:: Selected excerpt ::
——————————
In “The Squandering Earth,” issue no. 60 of The Baffler, we cast aspersions on the accumulation-crazed multinationals ransacking the planet for profit, making us all feel like used-up bottles of stuff while they amass exponentially more indestructible bottles of stuff. This waste-producing apparatus is vast, Ajay Singh Chaudhary writes in “The Extractive Circuit,” “the leaden reality of a global human ecological niche organized for maximal profitability—no matter how difficult or costly to maintain.” This circuit, he stresses, “is not a metaphor,” but an accelerating systems-crash that steals time and resources from zones of least resistance, like fragile habitats. One such zone, Zachariah Webb writes in “Dead Pools,” is the state of Arizona, which has achieved almost total dehydration in a global scheme with no prospects for reform. Another is Sudan, where drought, famine, and civil war project a future of stark nomadism, Jérôme Tubiana reports.

At other nodes along the circuit: Dave Denison follows the trail of his own recycling to the overwhelming realization that single-use plastic production will soon swamp the habitable world; Allyson Paty documents her waste stream against the “environmental ouroboros” of liberal individualist ethics; and Samuel Stein surveys the ultra-skinny high-rises and other towers of waste that now sprawl upward in our cities like accusing fingers pointed at god.
——————————
:: Given data ::
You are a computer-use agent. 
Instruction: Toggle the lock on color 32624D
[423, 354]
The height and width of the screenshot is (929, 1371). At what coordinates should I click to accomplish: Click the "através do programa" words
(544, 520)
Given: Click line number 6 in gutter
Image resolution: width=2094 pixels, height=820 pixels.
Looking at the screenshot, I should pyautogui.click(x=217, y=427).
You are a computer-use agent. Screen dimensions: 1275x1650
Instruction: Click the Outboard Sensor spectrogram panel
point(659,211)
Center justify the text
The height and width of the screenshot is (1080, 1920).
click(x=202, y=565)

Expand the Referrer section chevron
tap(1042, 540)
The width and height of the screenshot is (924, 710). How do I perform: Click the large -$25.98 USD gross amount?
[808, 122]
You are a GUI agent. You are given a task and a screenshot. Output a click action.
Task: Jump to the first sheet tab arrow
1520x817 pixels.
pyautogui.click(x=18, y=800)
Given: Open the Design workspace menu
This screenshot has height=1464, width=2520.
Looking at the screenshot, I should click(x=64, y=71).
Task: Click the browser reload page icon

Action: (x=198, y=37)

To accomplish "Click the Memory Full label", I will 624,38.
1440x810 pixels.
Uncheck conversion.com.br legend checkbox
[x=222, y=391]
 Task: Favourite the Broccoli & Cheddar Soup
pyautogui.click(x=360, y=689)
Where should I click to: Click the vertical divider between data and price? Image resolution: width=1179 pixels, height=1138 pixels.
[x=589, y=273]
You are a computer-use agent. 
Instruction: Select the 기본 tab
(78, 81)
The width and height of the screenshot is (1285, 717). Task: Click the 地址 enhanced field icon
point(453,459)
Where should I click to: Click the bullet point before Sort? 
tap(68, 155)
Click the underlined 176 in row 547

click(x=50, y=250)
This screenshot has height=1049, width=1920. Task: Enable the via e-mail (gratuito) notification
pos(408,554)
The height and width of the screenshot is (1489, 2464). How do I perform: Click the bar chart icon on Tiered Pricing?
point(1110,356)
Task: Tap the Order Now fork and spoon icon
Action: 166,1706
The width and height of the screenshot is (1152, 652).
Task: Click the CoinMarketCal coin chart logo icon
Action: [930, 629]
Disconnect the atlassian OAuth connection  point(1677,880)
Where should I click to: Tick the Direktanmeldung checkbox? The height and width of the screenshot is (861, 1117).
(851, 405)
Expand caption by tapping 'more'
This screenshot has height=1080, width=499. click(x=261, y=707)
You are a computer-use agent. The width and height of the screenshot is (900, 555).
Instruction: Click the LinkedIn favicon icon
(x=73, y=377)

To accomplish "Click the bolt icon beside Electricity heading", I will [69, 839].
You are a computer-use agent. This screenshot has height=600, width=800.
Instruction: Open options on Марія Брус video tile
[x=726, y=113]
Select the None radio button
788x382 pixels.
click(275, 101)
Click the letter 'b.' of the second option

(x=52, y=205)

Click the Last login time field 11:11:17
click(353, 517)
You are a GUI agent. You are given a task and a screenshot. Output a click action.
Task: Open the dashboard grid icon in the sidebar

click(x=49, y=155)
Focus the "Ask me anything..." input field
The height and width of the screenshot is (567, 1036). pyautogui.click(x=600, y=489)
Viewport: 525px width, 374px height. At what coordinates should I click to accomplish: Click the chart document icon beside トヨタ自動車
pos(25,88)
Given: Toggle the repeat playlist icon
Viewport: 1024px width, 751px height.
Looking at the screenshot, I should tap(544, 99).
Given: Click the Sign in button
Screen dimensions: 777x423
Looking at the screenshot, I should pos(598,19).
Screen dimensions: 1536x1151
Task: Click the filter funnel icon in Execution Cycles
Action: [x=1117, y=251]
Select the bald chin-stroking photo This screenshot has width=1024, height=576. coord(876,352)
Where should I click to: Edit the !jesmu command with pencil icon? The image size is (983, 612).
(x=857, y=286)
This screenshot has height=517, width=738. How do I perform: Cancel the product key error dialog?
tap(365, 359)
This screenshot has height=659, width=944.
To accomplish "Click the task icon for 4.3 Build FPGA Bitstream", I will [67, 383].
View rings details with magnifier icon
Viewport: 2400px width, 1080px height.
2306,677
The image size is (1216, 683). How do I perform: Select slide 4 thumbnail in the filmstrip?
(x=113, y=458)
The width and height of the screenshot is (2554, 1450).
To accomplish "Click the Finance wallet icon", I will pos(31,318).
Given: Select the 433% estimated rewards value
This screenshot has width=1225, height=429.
——————————
:: Tasks and exercises ::
[A] Copy out every line of the entries that contains the string "field", treating uppercase and lowercase as different.
[B] Go on with the introduction to the Baffler issue "The Squandering Earth," starting right after its final sentence.

:: Responses to the exercise ::
[A]
The width and height of the screenshot is (1285, 717). Task: Click the 地址 enhanced field icon
Click the Last login time field 11:11:17
Focus the "Ask me anything..." input field

[B]
In conditions of total extraction, culture is mined like anything else. Rich Woodall writes accordingly about copyright in a music industry dominated by three major labels, and other investment groups, that strip catalogs and even songs themselves for sellable parts. In “Beckett on the Richter Scale,” Marco Roth looks at the work of Evan Dara, an anonymous novelist whose intensifying fantasies of disaster seem to draw mysteriously from disparate communities. And, mercifully, J.W. McCormack’s “Mr. Garbage” finds hope in the fiction of Donald Barthelme, whose “junkman aesthetic allowed him to regulate the temperature in his model worlds and reframe their parameters accordingly.” Node, zone, worker, consumer, or resource: we’ll have to do some regulating to overcome this fatigue and ask, as Chaudhary does, “How has this level of degradation become so acceptable?”